What the exercise asks
Render the records starting with the line containing "Expand the dropdown" and going on through the line containing "tap(99, 492)" as a two-column CSV with the columns task_text and click_point, one row per record. Put each record's text and its answer in a single quoted field, with line breaks turned into spaces.

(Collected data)
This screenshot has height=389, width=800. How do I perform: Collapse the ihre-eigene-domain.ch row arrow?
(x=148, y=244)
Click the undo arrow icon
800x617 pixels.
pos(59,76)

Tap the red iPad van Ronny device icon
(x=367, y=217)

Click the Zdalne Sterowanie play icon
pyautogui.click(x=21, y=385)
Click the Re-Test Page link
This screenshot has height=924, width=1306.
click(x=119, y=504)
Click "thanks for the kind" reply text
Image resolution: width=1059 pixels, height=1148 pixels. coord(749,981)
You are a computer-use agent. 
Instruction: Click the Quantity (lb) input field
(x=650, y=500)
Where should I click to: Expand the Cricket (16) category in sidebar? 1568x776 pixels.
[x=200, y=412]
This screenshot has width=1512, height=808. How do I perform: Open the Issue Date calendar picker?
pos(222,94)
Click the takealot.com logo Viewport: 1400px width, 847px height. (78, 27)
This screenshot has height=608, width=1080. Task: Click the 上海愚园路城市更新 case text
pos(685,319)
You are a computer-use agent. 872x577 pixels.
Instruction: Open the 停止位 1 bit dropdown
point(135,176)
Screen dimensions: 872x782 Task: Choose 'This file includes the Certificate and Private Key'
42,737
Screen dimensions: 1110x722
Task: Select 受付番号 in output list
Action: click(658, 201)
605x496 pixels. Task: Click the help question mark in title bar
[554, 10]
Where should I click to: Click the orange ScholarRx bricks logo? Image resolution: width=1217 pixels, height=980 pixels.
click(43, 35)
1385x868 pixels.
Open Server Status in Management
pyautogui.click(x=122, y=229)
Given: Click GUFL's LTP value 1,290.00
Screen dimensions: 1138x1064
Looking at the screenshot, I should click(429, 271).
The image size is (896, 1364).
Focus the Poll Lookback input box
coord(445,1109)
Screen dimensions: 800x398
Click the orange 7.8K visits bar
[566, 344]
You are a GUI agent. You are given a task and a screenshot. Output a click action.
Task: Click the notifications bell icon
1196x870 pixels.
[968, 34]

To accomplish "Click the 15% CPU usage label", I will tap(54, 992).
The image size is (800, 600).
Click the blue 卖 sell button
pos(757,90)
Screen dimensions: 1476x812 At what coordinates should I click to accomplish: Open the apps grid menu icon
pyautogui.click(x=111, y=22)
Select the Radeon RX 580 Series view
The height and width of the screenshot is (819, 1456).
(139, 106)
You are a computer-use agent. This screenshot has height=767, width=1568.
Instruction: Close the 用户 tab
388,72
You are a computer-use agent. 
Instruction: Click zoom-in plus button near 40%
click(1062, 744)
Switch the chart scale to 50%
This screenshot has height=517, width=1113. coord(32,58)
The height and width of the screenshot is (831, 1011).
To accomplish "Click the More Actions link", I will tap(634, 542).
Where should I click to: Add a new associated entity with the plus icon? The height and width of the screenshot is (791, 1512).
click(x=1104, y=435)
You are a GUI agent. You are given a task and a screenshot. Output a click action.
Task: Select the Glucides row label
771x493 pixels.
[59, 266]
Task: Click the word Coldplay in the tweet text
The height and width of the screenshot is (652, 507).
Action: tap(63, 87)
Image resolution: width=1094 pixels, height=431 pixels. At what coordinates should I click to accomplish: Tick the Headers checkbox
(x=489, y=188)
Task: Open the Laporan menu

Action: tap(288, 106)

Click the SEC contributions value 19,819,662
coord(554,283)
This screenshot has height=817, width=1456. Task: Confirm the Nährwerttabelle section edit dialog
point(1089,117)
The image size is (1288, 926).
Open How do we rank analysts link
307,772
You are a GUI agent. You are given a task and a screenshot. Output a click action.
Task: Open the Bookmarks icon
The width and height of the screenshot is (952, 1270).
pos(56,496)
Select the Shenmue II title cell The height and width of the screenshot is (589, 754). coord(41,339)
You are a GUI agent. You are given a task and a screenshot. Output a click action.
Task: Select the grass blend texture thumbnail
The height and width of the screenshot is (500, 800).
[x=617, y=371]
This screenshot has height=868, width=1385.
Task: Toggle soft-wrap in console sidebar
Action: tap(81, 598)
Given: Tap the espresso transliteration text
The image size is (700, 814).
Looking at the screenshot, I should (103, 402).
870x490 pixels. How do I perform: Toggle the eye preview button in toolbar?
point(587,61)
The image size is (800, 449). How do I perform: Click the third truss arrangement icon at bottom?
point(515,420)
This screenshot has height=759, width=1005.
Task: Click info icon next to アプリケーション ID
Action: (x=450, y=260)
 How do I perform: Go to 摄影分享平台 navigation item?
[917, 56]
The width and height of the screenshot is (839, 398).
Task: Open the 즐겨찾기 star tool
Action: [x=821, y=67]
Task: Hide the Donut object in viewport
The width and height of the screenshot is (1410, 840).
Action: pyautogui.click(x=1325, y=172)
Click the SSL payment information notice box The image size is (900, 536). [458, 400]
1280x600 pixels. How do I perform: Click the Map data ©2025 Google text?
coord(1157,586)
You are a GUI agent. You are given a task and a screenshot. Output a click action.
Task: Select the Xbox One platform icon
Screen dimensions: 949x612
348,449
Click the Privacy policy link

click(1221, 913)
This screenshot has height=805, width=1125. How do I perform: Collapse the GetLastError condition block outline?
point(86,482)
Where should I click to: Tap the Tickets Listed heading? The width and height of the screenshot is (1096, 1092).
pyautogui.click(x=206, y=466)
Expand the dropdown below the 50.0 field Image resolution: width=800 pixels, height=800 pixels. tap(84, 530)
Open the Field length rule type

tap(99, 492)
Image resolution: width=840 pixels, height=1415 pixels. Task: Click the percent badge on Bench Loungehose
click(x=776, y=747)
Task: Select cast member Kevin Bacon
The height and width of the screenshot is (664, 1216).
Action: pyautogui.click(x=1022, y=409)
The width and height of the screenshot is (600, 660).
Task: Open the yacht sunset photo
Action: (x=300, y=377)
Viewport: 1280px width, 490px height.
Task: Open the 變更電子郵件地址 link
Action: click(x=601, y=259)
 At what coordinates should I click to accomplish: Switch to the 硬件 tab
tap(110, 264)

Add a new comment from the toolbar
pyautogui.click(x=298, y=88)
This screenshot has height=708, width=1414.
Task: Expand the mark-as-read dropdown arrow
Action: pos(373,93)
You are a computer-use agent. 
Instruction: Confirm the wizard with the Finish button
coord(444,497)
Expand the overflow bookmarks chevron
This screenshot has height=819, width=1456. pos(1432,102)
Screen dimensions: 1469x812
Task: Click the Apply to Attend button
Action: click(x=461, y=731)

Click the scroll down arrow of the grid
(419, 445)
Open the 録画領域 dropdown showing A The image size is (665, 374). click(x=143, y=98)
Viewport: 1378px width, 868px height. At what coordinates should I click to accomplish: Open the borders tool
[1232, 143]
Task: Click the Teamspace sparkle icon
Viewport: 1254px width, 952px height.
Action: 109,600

Answer to the exercise
task_text,click_point
"Expand the dropdown below the 50.0 field Image resolution: width=800 pixels, height=800 pixels.","tap(84, 530)"
"Open the Field length rule type","tap(99, 492)"